For LaMDA, crowdworkers annotate model responses based on different safety criteria. The model is then fine-tuned both to generate dialogue responses as well as to predict the annotated safety labels. This multi-task setting is not only more efficient but also enables sharing information between the tasks. At test time, candidate responses where the model predicts a low safety rating are filtered out. The authors find that this fine-tuning setting significantly improves the safety of generated responses.
For InstructGPT, GPT-3 is first fine-tuned on the demonstrations of annotators following instructions in a supervised setting. In a second step, raters rank multiple outputs of the fine-tuned model, which is used to train a reward model. Finally, the model is fine-tuned based on the output of the reward model using reinforcement learning. In an evaluation, the outputs of InstructGPT are significantly preferred over GPT-3's outputs while InstructGPT replaces GPT-3 in the API.
For Gopher, the authors perform an extensive analysis of the toxicity and bias of the model. They find that larger models increase the toxicity of toxic input but do not amplify training data toxicity when unprompted.

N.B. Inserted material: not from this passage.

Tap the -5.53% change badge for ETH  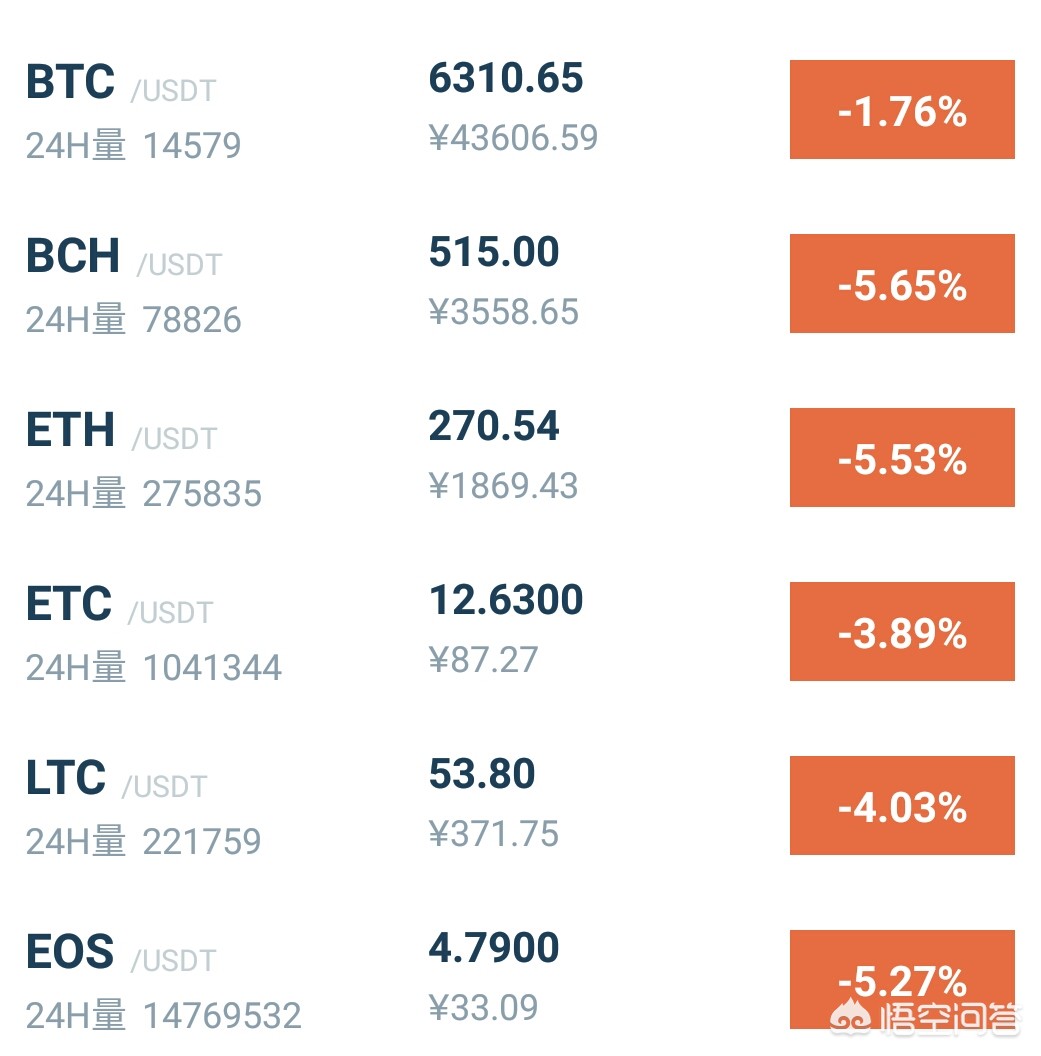(902, 457)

They also observe that large models are prone to bias against subgroups in a few-shot setting and that larger models are not able to overcome limitations in the coverage of dialects.
Overall, prior work as well as these recent efforts demonstrate that we cannot just pre-train models and expect them to produce safe or harmless responses. Instead, safety and inclusion need to be key design criteria that are included as part of the development of such models. This requires clearly enumerating and defining potential safety risks, collecting and annotating relevant data as well as explicitly training models to demonstrate safe behaviour. For recent reviews that highlight potential risks associated with language models, have a look here. I hope to see safety being considered as a design criterion and evaluation dimension in more work going forward.

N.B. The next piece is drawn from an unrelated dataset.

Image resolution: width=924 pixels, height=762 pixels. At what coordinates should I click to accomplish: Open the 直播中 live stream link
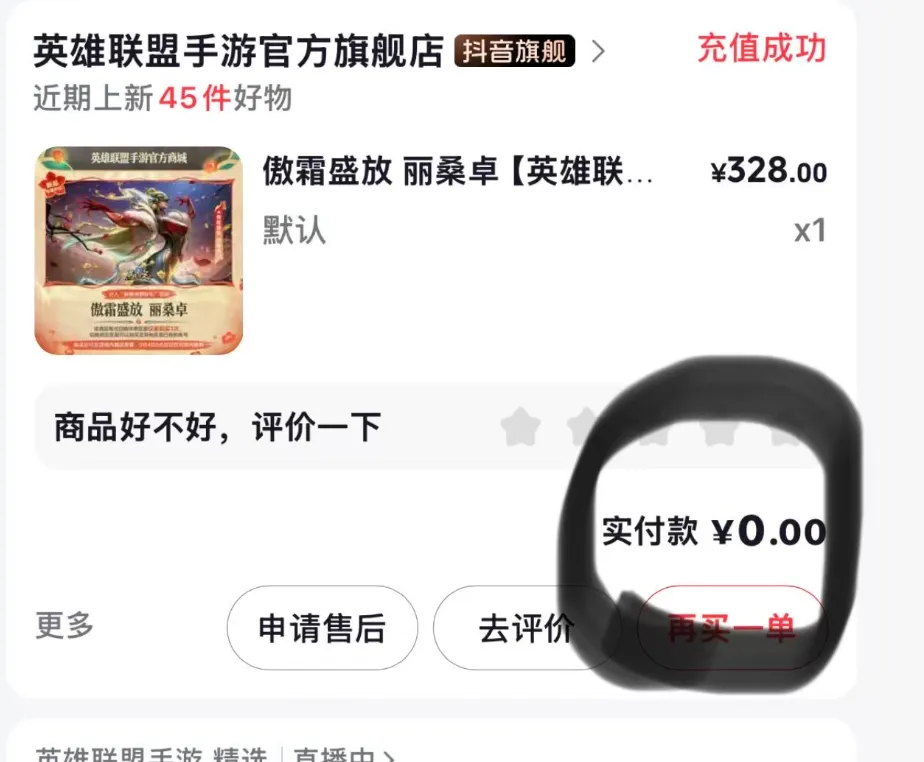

Embeddings: Larger ≠ better 🏋️♀️
Nils Reimers analyzes embeddings from OpenAI's recently released embeddings endpoint. OpenAI provides embeddings in different sizes, from 1,024–12,288 dimensions. He evaluates them on three downstream tasks—text similarity, text search, and code search.
He finds that the text similarity models perform much worse than state-of-the-art models such as all-mpnet-base-v2 and all-roberta-large-v1—MPNet and RoBERTa models respectively fine-tuned on 1B sentence pairs. They are also 6 points weaker than extremely small models with just 22M parameters that can run in a browser such as all-MiniLM-L6-v2. On text search, they perform competitively but not quite at the level of the state of the art.
At the same time, due to their high dimensionality, the OpenAI embeddings are much slower than existing embedding models that have up to 768 dimensions and take up much more memory. He highlights that encoding the 21M passages of English Wikipedia in 384-dimensional embeddings requires about 16 GB while using 12,288 dimensions requires 516 GB of memory. Not only does retrieval using high-dimensional embeddings consume much more memory but it is also much slower than using smaller models.
Retrieval is also important for recent retrieval-augmented models such as Retro, which retrieve from corpora of up to 2T tokens using frozen BERT representations (1,028 dimensions for BERT-large). Encoding such corpora with 12,288 dimensions would be prohibitive. Text similarity and retrieval-style tasks are one of the few settings these days where more parameters does not give you more bang for your buck; instead, for most realistic applications, low-dimensional performant embeddings are the way to go. Check out Nils' library sentence-transformers as well as the above models for efficient, powerful sentence representations.